Skip to content

$densify

$densify generates synthetic documents to close gaps in numeric or time-based series. Use it after sorting (and optionally partitioning) to ensure downstream stages operate on regular intervals.


📌 Syntax

{
  "$densify": {
    "field": "<path>",
    "partitionByFields": [ "<field>", ... ],   // optional
    "range": {
      "step": <number>,
      "unit": "day" | "hour" | ...,           // optional (dates)
      "bounds": "full" | [ <lower>, <upper> ]
    }
  }
}
  • field: Numeric or temporal field to densify. For date/time, supply a unit (millisecond, second, minute, hour, or day).
  • partitionByFields: Partition keys evaluated per document; densification runs independently per partition.
  • bounds: "full" uses the first and last values; arrays extend the range explicitly.

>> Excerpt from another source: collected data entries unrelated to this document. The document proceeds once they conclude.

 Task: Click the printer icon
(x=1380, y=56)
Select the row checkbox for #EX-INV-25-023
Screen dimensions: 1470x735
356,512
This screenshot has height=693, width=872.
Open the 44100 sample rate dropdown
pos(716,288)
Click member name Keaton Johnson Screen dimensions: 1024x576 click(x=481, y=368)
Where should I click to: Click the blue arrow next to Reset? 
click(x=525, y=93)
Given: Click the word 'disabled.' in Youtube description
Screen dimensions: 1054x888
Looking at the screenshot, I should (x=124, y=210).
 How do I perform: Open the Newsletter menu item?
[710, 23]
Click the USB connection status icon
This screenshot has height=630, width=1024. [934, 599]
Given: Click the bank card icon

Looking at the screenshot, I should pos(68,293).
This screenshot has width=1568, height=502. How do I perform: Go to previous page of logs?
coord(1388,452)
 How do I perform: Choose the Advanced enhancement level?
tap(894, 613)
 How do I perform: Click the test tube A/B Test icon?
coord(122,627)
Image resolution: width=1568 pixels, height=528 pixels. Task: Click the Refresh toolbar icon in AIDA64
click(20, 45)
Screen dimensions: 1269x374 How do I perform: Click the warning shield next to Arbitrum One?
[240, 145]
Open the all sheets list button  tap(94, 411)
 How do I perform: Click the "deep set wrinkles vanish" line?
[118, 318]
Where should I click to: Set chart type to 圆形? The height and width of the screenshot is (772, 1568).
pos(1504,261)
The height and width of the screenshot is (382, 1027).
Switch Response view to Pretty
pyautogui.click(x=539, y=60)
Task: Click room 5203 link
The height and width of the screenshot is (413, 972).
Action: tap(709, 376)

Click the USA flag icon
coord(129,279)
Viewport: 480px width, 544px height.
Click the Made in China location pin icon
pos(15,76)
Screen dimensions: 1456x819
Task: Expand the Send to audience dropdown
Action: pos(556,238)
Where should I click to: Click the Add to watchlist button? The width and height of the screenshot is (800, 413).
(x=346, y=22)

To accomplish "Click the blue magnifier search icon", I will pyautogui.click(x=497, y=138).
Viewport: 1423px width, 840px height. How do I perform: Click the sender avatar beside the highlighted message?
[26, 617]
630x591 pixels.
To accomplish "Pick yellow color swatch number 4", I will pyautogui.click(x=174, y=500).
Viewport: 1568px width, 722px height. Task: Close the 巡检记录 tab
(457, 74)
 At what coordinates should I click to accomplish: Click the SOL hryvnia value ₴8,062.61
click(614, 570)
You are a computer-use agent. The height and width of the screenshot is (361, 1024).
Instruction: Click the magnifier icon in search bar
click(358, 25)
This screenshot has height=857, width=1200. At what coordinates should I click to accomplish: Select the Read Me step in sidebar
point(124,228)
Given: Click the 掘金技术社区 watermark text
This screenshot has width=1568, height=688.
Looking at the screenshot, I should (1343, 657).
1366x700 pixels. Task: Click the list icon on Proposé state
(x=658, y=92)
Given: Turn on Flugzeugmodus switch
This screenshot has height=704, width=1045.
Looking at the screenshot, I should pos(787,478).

🛒 Example – Fill Missing Daily Observations

{
  "$densify": {
    "field": "eventDate",
    "partitionByFields": ["sku"],
    "range": {
      "step": 1,
      "unit": "day",
      "bounds": "full"
    }
  }
}

If only 2023-01-01 and 2023-01-03 exist for a SKU, $densify inserts a synthetic document for 2023-01-02 with the partition fields present and other fields unset.

📥 Input

[
  { "sku": "A", "eventDate": { "$date": "2024-01-01" }, "quantity": 5 },
  { "sku": "A", "eventDate": { "$date": "2024-01-03" }, "quantity": 7 }
]

📤 Output

[
  { "sku": "A", "eventDate": { "$date": "2024-01-01" }, "quantity": 5 },
  { "sku": "A", "eventDate": { "$date": "2024-01-02" } },
  { "sku": "A", "eventDate": { "$date": "2024-01-03" }, "quantity": 7 }
]

💡 Tips

  • Run $sort beforehand so documents arrive ordered by partition and densify field.
  • Combine with $fill to backfill values (linear interpolation, LOCF, or constants) after generating gap rows.
  • Bounds array values accept literals, numeric epochs, or ISO date strings.